## Text block
BEGIN

Chopin's "Fantaisie — Impromptu" filled the air in a practice room in Biedenharn Hall at the University of Louisiana at Monroe.
Miss Louisiana Justine Ker has been working with professor Richard Seiler on her performance for the talent portion of the Miss America Pageant. While there is an element of stage presence, she's been working on "the execution of the sound — making it sound like the piano is singing.”
Regular talent practice is just one of the many elements that go into preparing for the national pageant.
Ker said she’s been working with a fitness trainer at least four days a week and for at least an hour every day, working on a different muscle group each day.
“One of my biggest issues when it comes to working out is building muscle. Because I have a high metabolism, I have the opposite problem of most people, which is I need to gain weight … whereas I actually need to consume more calories.”
She said she’s glad she gets to work with a nutritionist who’s been helping her determine how to get more protein and calories in her diet without sacrificing healthy options.
Contestants also go through several practice interviews that cover numerous topics and current events.
Ker, of Choudrant, will represent the state at the Miss America Pageant in Atlantic City, New Jersey. Preliminaries are Sept. 6-8, and finals will be Sept. 11. She departs for Atlantic City on Sunday.
“I'm proud to represent Louisiana. This is my home. This is where I have grown up,” she said.
To see friends and family supporting her at her sendoff party, she said, "really put the title of Miss Louisiana in perspective because when I go to compete in Miss America, I'm not just competing for myself. I'm competing on behalf of all my friends and my family and the state of Louisiana, who's here supporting me. It makes the title so much more meaningful and special, and it makes all of my appearances and all of those memories ... such a treasure to me."
Ker said she’s taking time this week to collect her thoughts and reflect on her training.
Preparation work and the job of being Miss Louisiana have kept her busy. She’s had a minimum of four public appearances a week, and she’s volunteering with the Red Cross of Northeast Louisiana because some of her appearances in South Louisiana were canceled because of flooding.
She said one of the biggest changes in her life is having to work with so many people at one time. She said in college, she created her own schedule, but this requires teamwork and a lot of coordination.
Ker is deferring medical school at Tulane University for a year while she acts as Miss Louisiana. She earned a Bachelor of Arts in neuroscience from Vanderbilt University.
She is a first-generation Taiwanese-American and the first Asian-American Miss Louisiana. She also is the first young woman to start as a Fleur De Lis Princess, win Miss Louisiana Outstanding Teen and ultimately be crowned Miss Louisiana.
Her first cousin was Miss California in 2013, so Ker’s grandmother is the only woman in Taiwan to have two granddaughters compete on the Miss America stage. Ker said a national media group in Taiwan did a news segment about the family link that played several times.
“I used to travel back to Taiwan once a year, every single summer growing up from kindergarten all the way to when I was in high school,” Ker said. “It is like my second home because that’s where my parents are originally from, so to be able to say that I was on another country's national news is just one of the coolest things that's ever happened to me.”
In two years of competing in the Miss Louisiana Organization, Ker won more than $21,000 in scholarships. In the 2016 pageant, she won the Women in Medicine award, a STEM scholarship, the preliminary talent competition and an instrumentalist award.
She has been classically trained on piano for 17 years and classically trained on violin for 12 years, and she was crowned Miss Louisiana in June.

END

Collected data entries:
BEGIN

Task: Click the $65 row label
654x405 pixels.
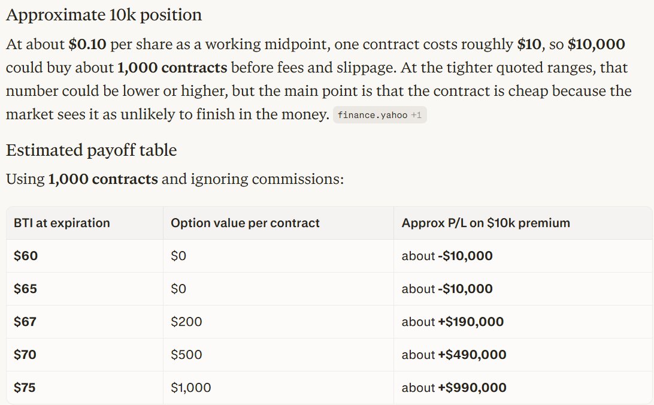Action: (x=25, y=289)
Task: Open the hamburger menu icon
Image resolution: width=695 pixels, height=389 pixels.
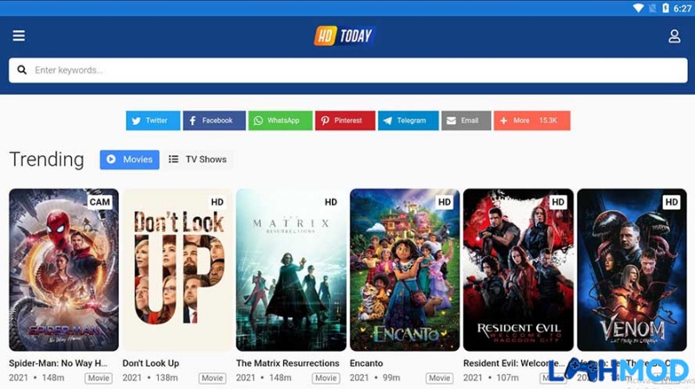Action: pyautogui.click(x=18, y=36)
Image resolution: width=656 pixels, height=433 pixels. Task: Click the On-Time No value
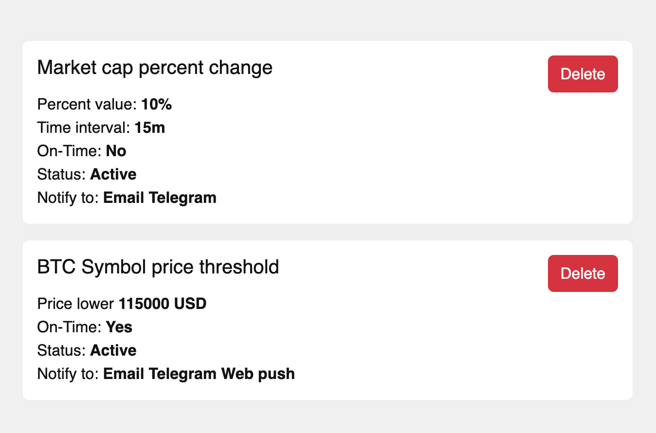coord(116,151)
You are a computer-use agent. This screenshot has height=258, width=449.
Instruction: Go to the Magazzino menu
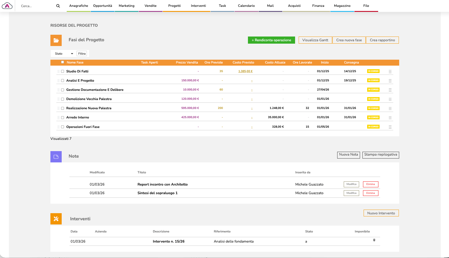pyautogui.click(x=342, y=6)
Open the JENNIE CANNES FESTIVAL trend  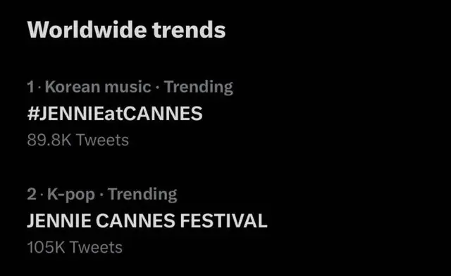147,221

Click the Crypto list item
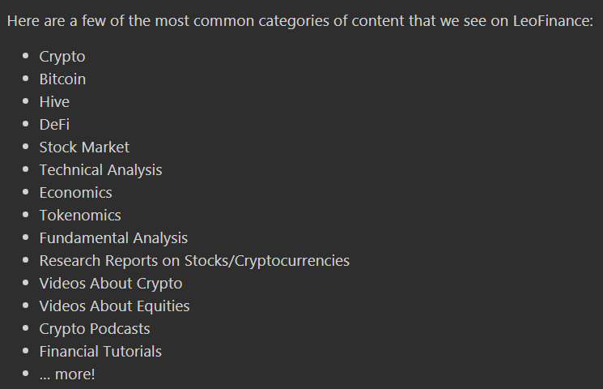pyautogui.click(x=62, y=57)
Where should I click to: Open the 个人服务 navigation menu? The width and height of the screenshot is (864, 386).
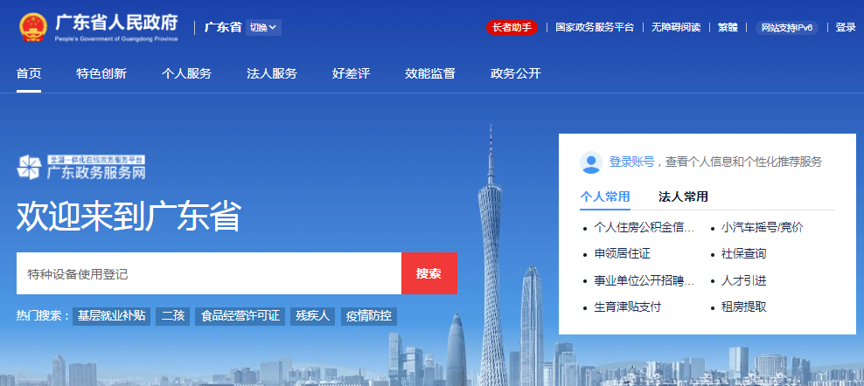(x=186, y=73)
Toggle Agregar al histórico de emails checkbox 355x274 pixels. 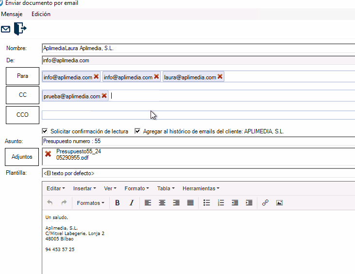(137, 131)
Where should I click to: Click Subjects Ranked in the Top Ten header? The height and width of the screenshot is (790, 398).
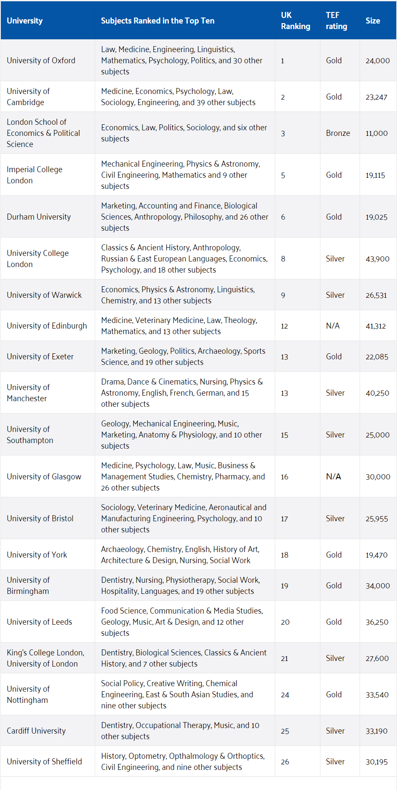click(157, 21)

END
BEGIN

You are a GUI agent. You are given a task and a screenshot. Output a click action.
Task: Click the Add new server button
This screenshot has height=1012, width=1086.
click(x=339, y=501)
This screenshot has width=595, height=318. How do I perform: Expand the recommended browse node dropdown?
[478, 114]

END

## Exercise 1
In the Miss Louisiana article, for how many years has Ker been classically trained on violin?
## Exercise 2
Output the part of the Miss Louisiana article that opens with the words containing "Her first cousin" and closes with "played several times.".
## Exercise 3
Condense the paragraph of the Miss Louisiana article beginning "Preparation work and the job" into a single shorter sentence that keeps its main facts.

## Exercise answer 1
12 years

## Exercise answer 2
Her first cousin was Miss California in 2013, so Ker’s grandmother is the only woman in Taiwan to have two granddaughters compete on the Miss America stage. Ker said a national media group in Taiwan did a news segment about the family link that played several times.

## Exercise answer 3
Preparation and her Miss Louisiana duties keep Ker busy with at least four public appearances a week, and she volunteers with the Red Cross of Northeast Louisiana because flooding canceled some of her South Louisiana appearances.